*DATASET CONTENT*:
_____

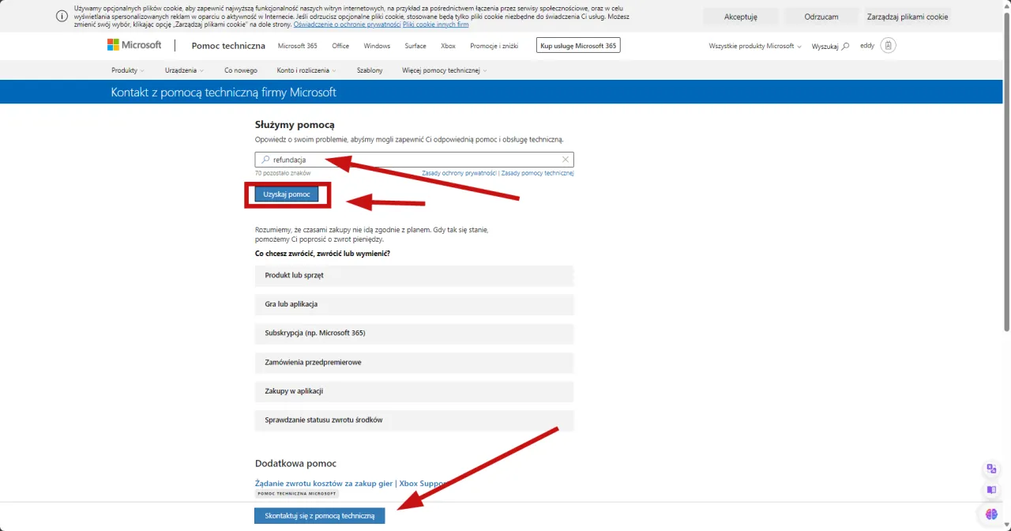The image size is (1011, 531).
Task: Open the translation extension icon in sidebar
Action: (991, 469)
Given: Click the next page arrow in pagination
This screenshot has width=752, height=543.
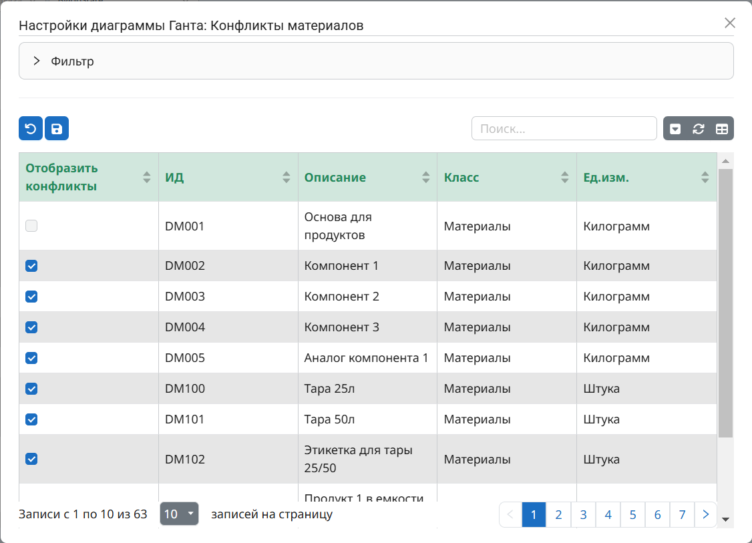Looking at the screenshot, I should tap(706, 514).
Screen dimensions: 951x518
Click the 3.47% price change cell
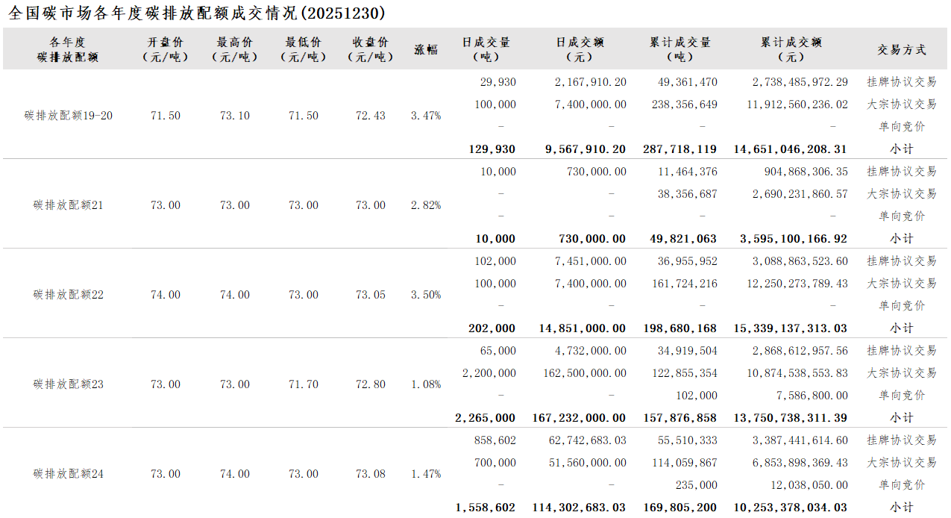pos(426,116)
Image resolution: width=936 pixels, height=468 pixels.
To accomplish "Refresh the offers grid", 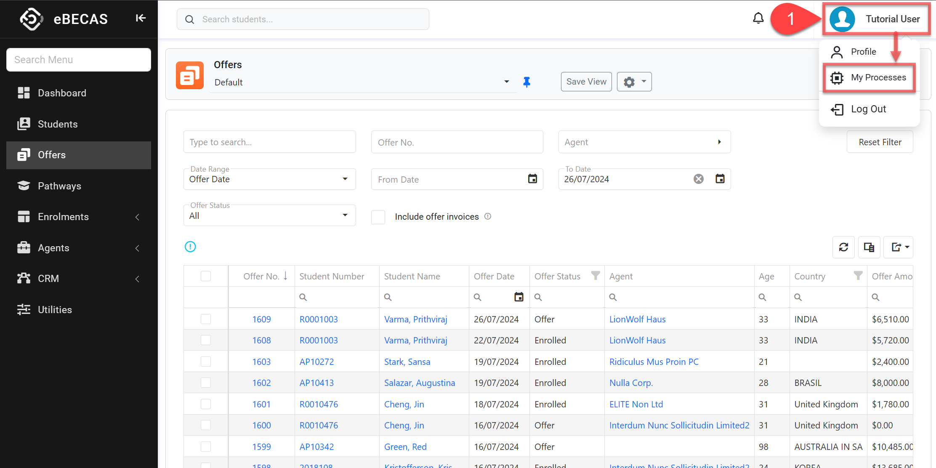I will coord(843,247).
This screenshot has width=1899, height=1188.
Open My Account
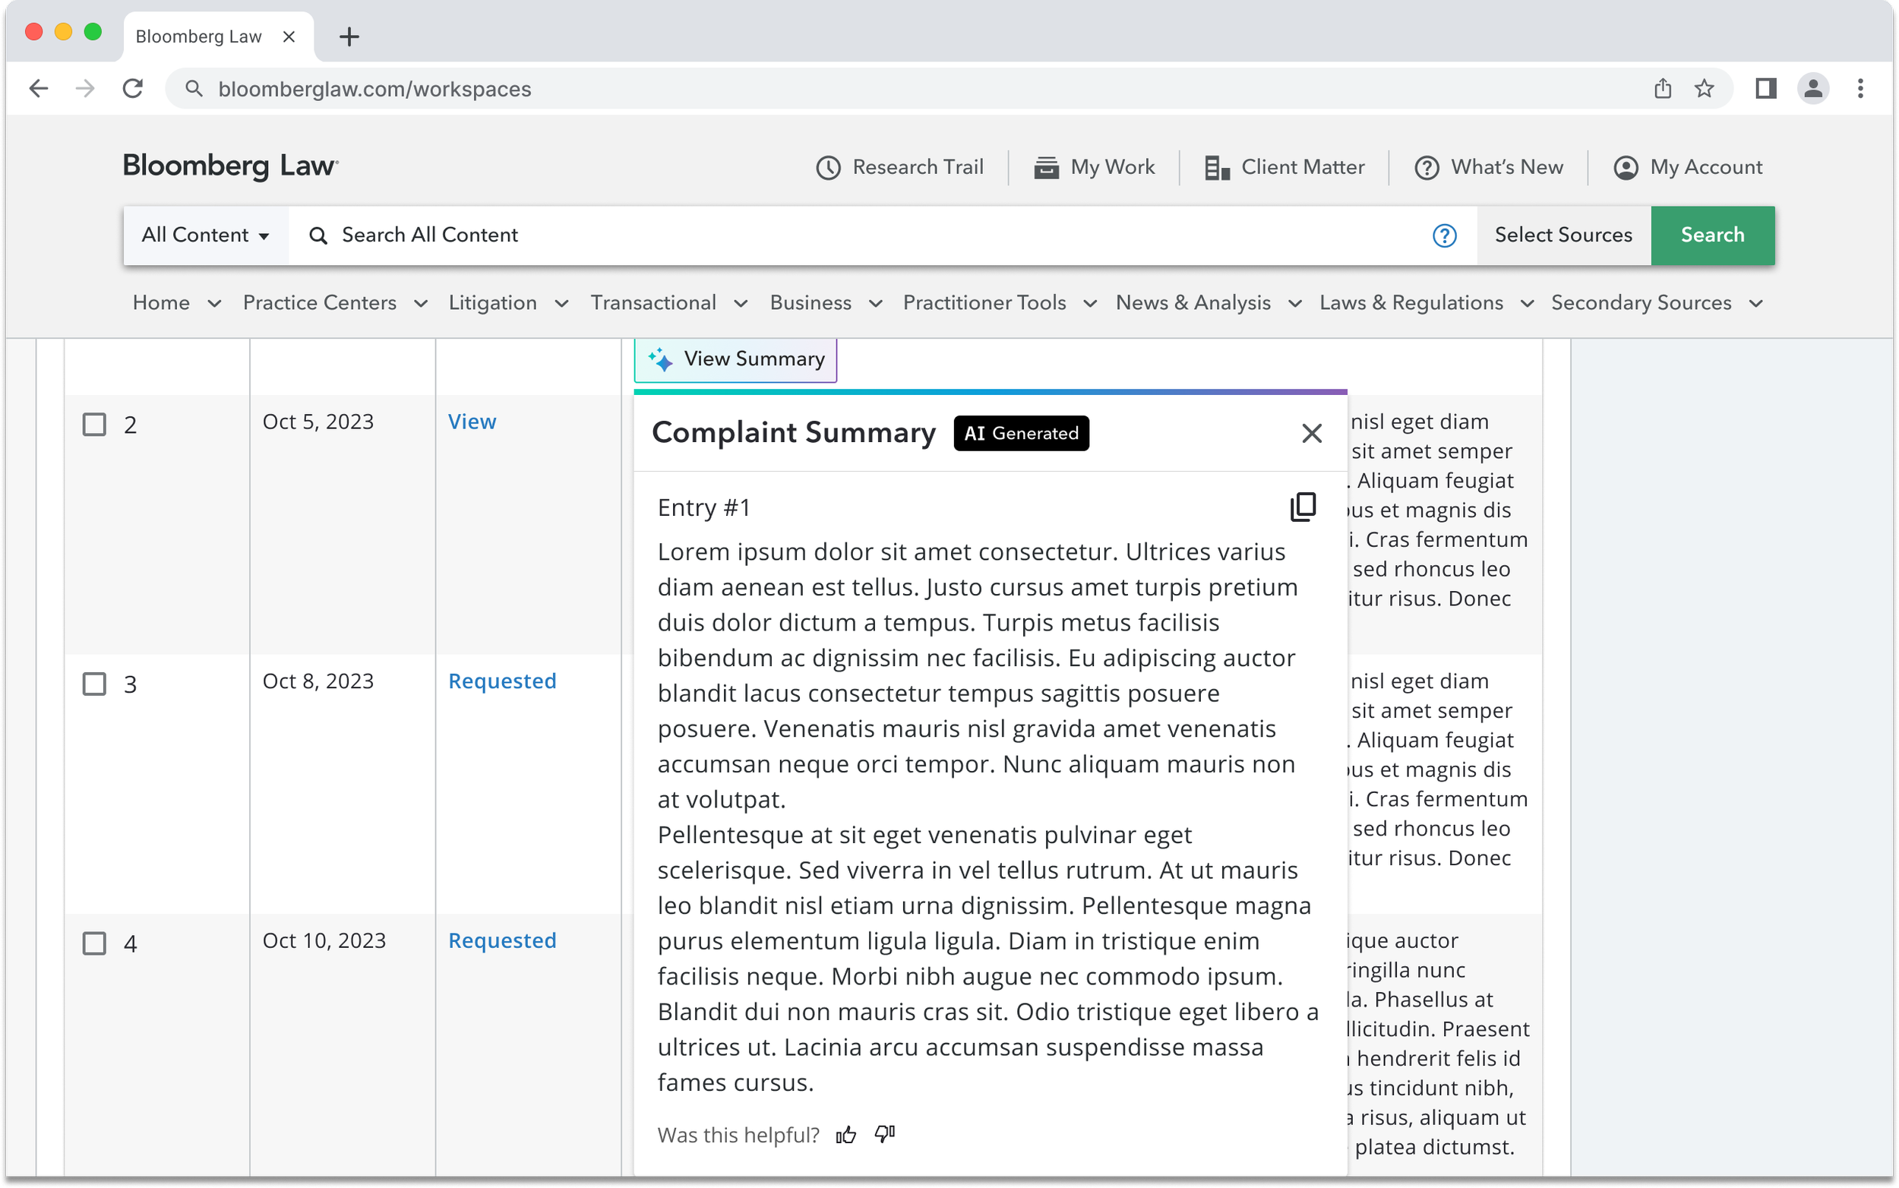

_____

*REQUIREMENT*: Count how many lines of the listing above contain the string "width", matching case exactly. Reply with the number only.

*RESULT OF THIS EXERCISE*: 3